Carrying Heavy Grocery BagsWasn’t it great living in the USA, driving from pillar to post, parking less than 50 meters away from any given store, leaving all your multi-stop purchases in your trunk while going out for more? Ahh… THOSE were the days of comfort, convenience,  …and laziness.

That’s not the case living in “The City“, of course. Here, you walk, putting one-foot-in-front-of-the-other, dodging meandering Spaniards and random dog-do-droppings along the way. You go to one store, buy your groceries and carry them to the next store. There, you buy more and carry them to the next store, and so on, until you eventually carry everything home – and then, potentially, UP 4 flights of stairs to your flat.

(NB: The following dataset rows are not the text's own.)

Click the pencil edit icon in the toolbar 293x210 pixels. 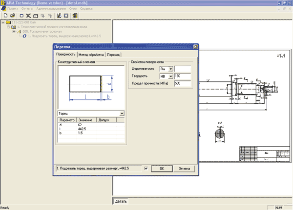[x=59, y=16]
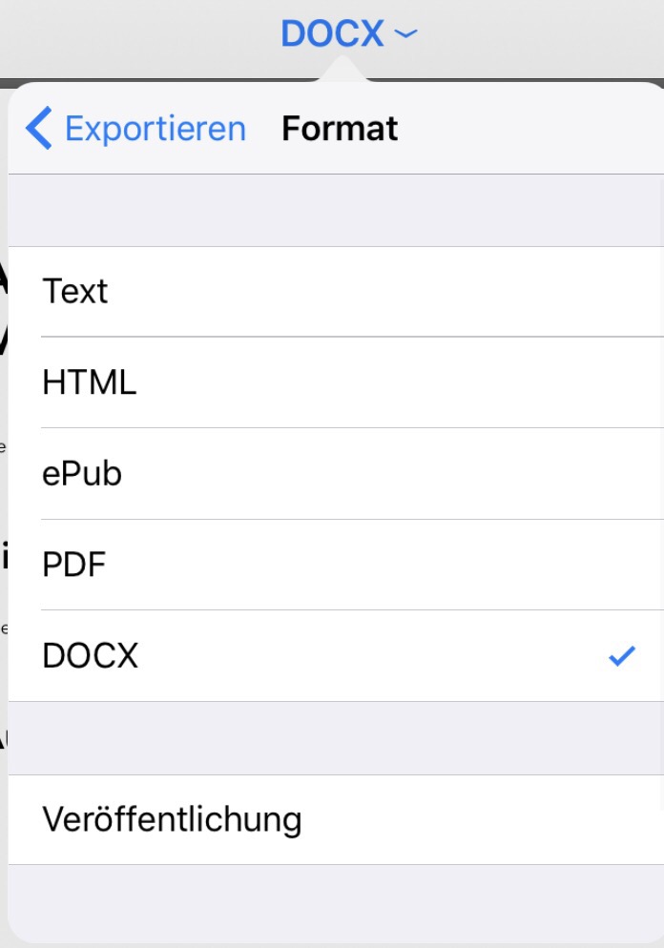Click gray spacer between DOCX and Veröffentlichung

tap(334, 737)
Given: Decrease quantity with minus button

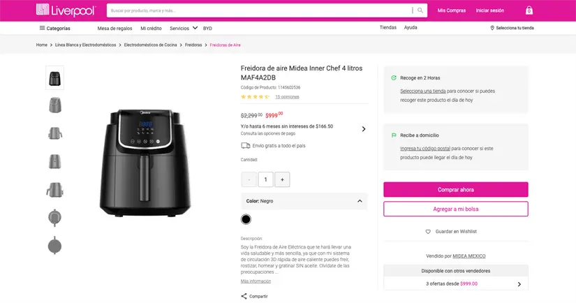Looking at the screenshot, I should (249, 179).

Doing the on-foot shopping all sounds good-and-healthy and works well when patronizing only markets or shops, but you can’t take outside shopping into supermarkets. Some people do their shopping with handy, albeit not-so-cool, wheeled carts, but even those can’t be taken inside the supermarket shopping area. These, you have to lock them up – or leave them at the door at your own risk – until after check-out. Most supermarkets have “taquillas” or lockers into which you feed a returnable 1 Euro coin to lock up your stuff.

Planning is crucial. It sounds silly, but it’s true. Sometimes you can’t possibly fit your non-supermarket purchases (at the bakery, the chicken shop, the butcher shop, the olive shop, the nuts-and-snacks shop, the seafood shop) into one of those cubicle lockers. That means you have to do your supermarket shopping first – AND THEN take all that to those aforementioned shops afterwards. (Oh, gawd, I’m sweating just thinking about it – now that I have to do the weekend shopping today)

God forbid you have to buy milk or clothes detergent or something REALLY heavy, putting more stress on those joints.  And even if you’re strong (or a 70+-year old Spanish woman used to hard labor – notice I said “woman“), this can be challenging, not only carrying the 2-handed shopping bags several blocks, but also doing that painful twist-at-the-waist as you encounter oncomers on the narrow sidewalks, holding one bag in front of your body and the other bag behind as you pass.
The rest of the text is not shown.